### WHAT YOU HAVE TO DO:
Exactly the lines from the beginning of the records to the line with "You are a GUI", both ends included, are to be given again, and pictures are to be left out.

### DATA UNDER STUDY:
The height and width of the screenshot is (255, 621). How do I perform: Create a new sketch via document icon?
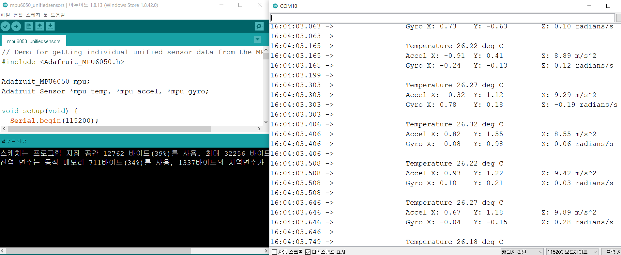pyautogui.click(x=29, y=26)
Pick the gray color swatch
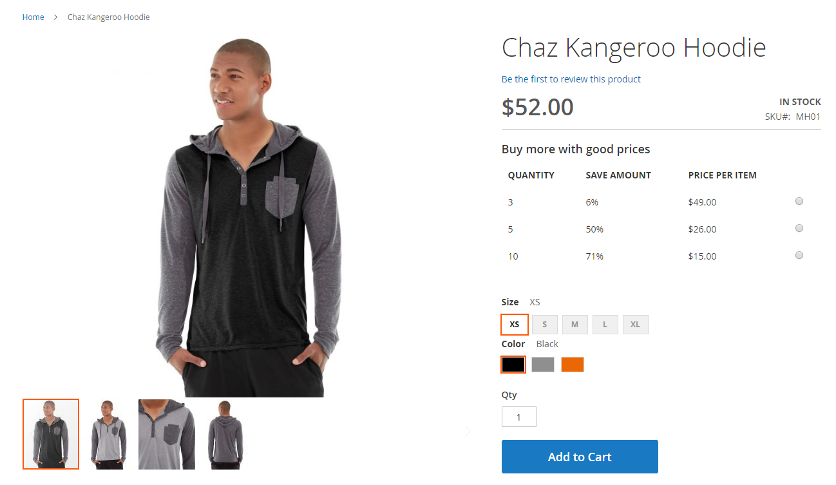The image size is (836, 485). (543, 365)

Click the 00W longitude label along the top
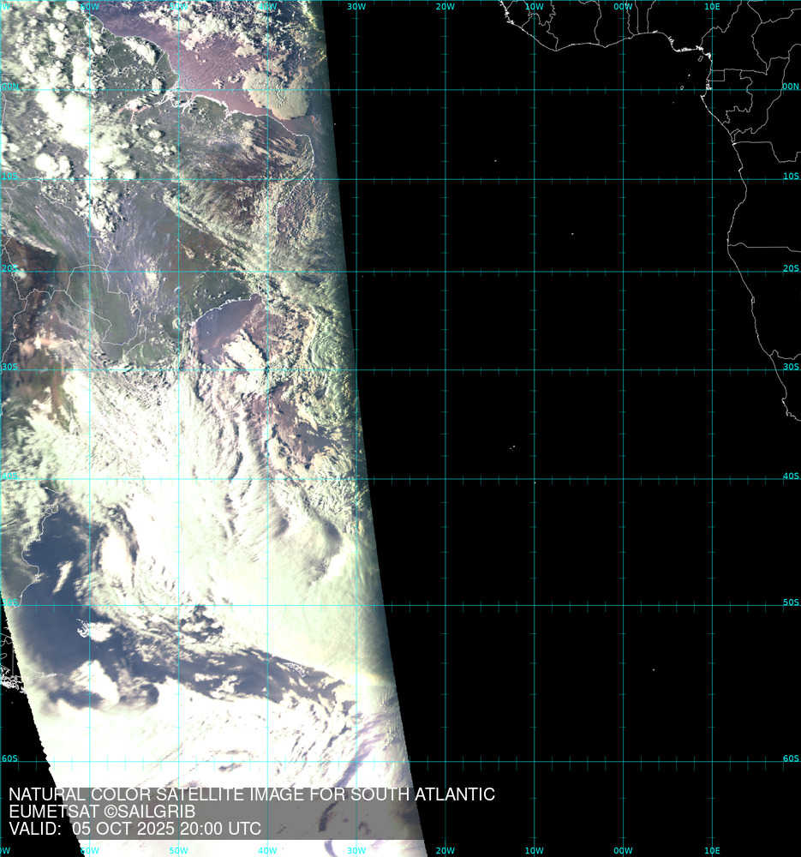(623, 7)
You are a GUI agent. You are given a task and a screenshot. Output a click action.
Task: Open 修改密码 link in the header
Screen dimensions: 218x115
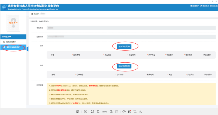(x=205, y=6)
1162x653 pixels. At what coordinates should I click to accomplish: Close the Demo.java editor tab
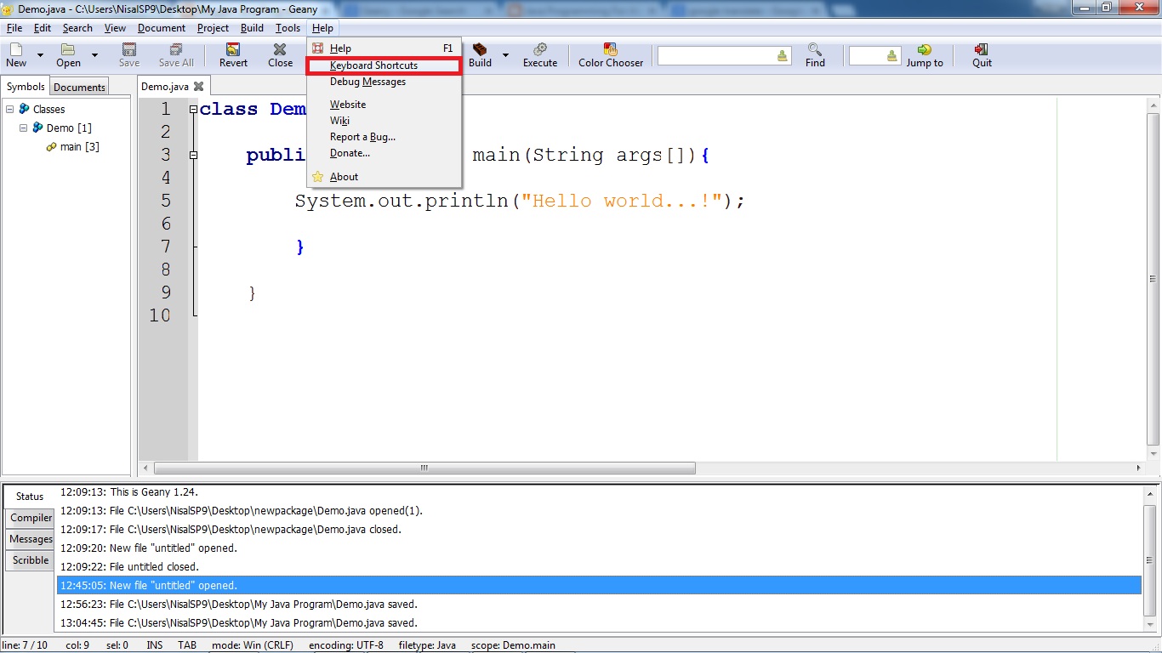[200, 86]
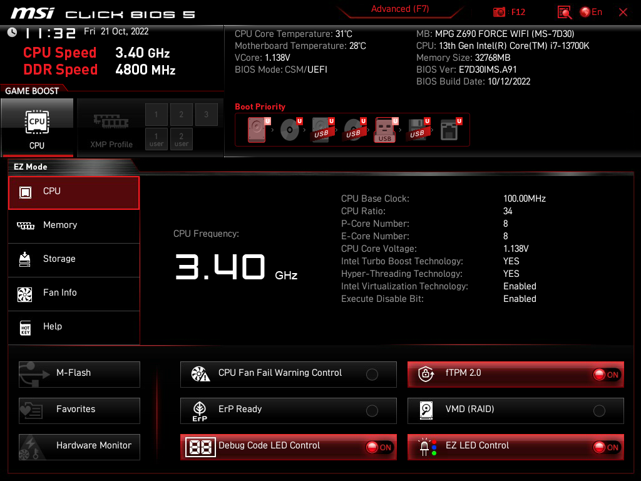Turn off Debug Code LED Control
This screenshot has width=641, height=481.
[x=379, y=447]
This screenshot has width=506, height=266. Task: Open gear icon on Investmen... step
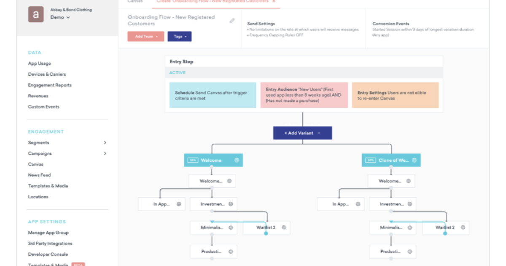click(x=231, y=204)
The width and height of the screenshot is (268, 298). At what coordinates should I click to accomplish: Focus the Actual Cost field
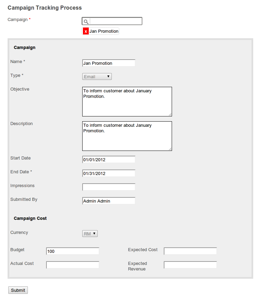pos(73,265)
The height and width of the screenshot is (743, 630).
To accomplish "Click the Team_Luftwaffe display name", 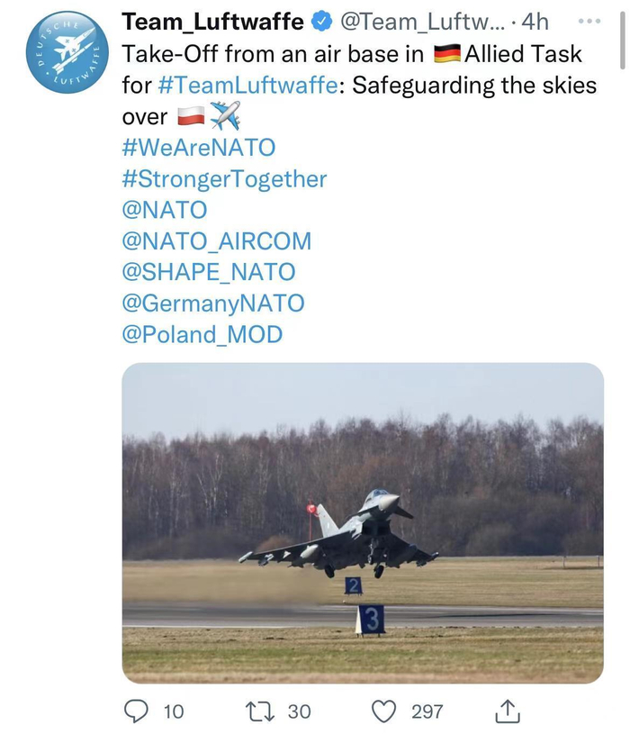I will (x=212, y=22).
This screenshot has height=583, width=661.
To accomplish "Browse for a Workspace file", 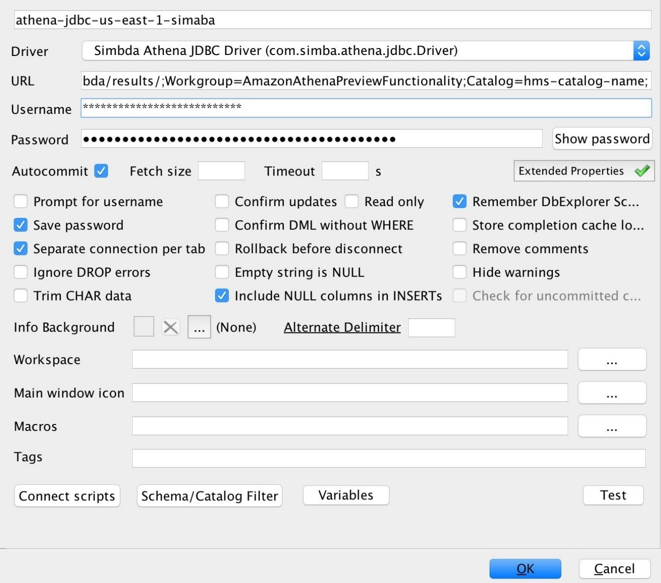I will (612, 360).
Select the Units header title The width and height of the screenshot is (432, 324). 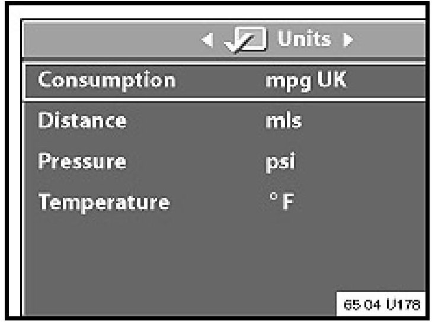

### SOLUTION FOR THIS TASK:
The height and width of the screenshot is (255, 621). How do I perform: Create a new sketch via document icon?
pyautogui.click(x=29, y=26)
Pick the gray color swatch
The image size is (836, 485). (543, 365)

Click the 00W longitude label along the top
(623, 7)
You are a GUI agent. You are given a task and a screenshot. Output a click action.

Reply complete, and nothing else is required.